On 10 Mrz., 10:28, William Hughes <wpihug...@gmail.com> wrote: > On Mar 10, 10:02 am, WM <mueck...@rz.fh-augsburg.de> wrote: > > > On 9 Mrz., 23:53, William Hughes <wpihug...@gmail.com> wrote: > > > We will say x is coFIS to (y) iff > > > > i. We have (x) associated to x and > > > (y) associated to y > > > > ii. For every n, (x) and (y) produce the same > > > finite string. > > > "Every given n" is tantamount to "there is a last given n". > > I do not talk about "every given n" but about "every n" > (this means from 1 to n for every n). Note that > "there is a last n" but it is not a findable natural > number.
Better say "a not fixable natural number". > > Note that you do not need the x_n to exist to say > something about them.
That is true.
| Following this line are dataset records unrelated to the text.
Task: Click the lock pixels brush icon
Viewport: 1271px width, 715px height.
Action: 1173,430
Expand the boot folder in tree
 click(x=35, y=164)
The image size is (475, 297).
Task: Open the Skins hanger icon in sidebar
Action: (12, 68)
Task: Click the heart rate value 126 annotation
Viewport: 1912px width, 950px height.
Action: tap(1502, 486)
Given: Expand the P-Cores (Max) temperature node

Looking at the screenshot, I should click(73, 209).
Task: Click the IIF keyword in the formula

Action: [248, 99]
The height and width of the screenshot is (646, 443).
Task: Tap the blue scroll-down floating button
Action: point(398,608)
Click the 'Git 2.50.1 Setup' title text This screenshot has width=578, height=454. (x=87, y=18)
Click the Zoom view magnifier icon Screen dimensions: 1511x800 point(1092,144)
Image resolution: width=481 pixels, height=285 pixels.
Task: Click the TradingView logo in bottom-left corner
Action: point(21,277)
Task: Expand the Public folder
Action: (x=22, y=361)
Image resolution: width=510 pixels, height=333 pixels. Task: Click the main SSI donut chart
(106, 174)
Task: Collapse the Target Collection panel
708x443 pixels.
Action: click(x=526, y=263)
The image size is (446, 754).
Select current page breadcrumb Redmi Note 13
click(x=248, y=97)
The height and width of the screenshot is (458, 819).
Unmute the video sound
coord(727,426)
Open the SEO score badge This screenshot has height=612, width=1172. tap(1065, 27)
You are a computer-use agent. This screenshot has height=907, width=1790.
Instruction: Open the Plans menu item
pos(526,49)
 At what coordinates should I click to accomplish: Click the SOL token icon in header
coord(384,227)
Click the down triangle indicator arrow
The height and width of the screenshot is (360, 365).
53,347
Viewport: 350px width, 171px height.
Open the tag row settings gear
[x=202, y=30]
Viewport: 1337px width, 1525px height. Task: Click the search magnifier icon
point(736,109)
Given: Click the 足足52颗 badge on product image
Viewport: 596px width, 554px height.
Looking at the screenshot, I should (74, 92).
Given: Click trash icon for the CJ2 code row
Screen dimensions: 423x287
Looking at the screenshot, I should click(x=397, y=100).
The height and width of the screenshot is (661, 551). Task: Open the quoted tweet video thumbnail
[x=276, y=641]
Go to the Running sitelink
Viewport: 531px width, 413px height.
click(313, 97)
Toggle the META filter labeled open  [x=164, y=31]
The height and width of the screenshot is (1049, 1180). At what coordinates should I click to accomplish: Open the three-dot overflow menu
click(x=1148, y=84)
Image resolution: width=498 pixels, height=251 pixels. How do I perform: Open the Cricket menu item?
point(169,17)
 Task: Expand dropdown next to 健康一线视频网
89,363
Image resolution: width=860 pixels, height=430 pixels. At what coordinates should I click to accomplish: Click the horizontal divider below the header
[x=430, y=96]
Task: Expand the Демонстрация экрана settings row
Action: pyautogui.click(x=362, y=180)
For instance we can say that a natural number is either even or odd.
> For example, you can say no > x_n that will ever exist will be equal to 0.
Yes, that is another example.
> If you say x is coFIS to y you are saying something > about x_n and y_n that may not exist at this time.
That is the hardest problem. There are some properties which can be determined (like the examples above). There are other which cannot.
But in every case we know that there is a line of the list that is identical with the FIS of d, both existing or not existing yet. Identity implis coFISionality. Do you deny this?